There was one particular event, however, that proved a tipping point for her: she had catered for 1500 people at an event where 700 had turned up. “It was buffet-style, and there was no way I could bear seeing food going to waste,” she says. “So I decided to take it straight to charities. I did that at several events, when I could, just so it wouldn’t be wasted.”
She began doing it more regularly. As she got more security around the business, she reflected more and more on what she could do to help people. Ronni discovered AmericaHarvest, a charity that had successfully been operating for over 20 years in the States. After meeting AmericaHarvest founder Helen Verduin Palit, Ronni brought the food rescue model back to Sydney.
Backed by funds from The Macquarie Group Foundation and Goodman International which provided a van and office space, OzHarvest collected its first meal in November 2004.

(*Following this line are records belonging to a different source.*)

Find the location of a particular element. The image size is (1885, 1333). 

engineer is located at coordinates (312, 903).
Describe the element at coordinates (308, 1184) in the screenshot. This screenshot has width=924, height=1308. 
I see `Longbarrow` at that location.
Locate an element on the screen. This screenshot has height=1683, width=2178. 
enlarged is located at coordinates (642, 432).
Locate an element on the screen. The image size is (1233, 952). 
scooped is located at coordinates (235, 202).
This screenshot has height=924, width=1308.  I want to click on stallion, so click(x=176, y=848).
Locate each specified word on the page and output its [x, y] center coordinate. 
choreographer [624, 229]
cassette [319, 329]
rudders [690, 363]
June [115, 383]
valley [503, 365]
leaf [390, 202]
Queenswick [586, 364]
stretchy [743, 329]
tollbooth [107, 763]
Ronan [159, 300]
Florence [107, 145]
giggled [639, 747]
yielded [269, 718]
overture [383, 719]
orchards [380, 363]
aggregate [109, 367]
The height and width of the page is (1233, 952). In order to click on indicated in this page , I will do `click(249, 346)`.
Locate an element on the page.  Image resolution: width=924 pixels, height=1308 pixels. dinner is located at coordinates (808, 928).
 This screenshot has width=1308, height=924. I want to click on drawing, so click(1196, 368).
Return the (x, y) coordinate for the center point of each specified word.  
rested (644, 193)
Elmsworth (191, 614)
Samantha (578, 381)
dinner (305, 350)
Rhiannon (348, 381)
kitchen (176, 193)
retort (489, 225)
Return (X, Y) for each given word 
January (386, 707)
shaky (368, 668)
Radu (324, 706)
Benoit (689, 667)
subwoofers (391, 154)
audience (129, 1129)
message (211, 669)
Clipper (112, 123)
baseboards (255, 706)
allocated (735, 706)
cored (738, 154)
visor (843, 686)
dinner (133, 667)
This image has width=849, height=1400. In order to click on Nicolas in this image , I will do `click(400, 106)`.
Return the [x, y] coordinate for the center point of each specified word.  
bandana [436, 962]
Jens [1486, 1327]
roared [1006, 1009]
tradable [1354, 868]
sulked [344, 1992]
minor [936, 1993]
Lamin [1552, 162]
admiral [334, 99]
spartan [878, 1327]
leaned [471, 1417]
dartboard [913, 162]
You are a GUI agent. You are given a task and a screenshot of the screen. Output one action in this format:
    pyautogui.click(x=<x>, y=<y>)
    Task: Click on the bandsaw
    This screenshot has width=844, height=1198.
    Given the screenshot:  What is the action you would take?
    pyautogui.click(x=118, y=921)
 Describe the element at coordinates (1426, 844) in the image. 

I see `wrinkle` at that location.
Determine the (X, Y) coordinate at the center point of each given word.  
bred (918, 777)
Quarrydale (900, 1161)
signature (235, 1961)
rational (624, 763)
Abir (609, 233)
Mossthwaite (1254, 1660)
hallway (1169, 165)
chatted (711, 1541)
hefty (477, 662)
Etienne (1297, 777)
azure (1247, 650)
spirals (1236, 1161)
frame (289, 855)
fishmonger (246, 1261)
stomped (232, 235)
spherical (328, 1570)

Back then, she and Ilona Lee, OzHarvest’s chairman, approached R&C’s then-President, Michael Fischer, to see how the restaurant industry could help. “It was hard for me to contribute at that stage, but I thought it was a great opportunity because they wanted to rescue food and feed the hungry,” he recalls. “There’s a lot of waste in our industry, and it’s a terrible thing to throw it out.”
But over the first four years of OzHarvest’s life the organisation grew far more rapidly than anyone—perhaps other than Ronni—imagined. She soon gave away her events business (she officially closed the doors last year), and a board was put together to help steer the organisation in its next phase of growth. Micahel Fischer was approached again, this time to join.
“I’ve been on the board for 12 months, and have been blown away by how professional it is, and the response to OzHarvest,” he says. “I’m impressed by the way big companies can see this as a no-brainer. Oz Harvest has been well placed to capitalise because its so simple and straightforward. It’s not something that happens tomorrow, there’s no prepping, making or storing—just collecting the food from sources that have it and giving it to people who need it today.”
And central to it all, he says, is Ronni: “Rarely do you find someone with as much passion. The board gives a sense of discipline, because being an emotional, passionate person doesn’t automatically create an effective organisation. But you need that passion. And I think the figures and service she’s been able to produce are fantastic.” Not just figures—one of OzHarvest’s achievements has been removing the legal barriers for food donors, ensuring that people could donate food without fear of liability. “That was time-consuming, although in hindsight it doesn’t seem that bad,” says Khan. “But we had a lawyer working on it, lobbying and making it happen. It seems effortless, but it wasn’t.”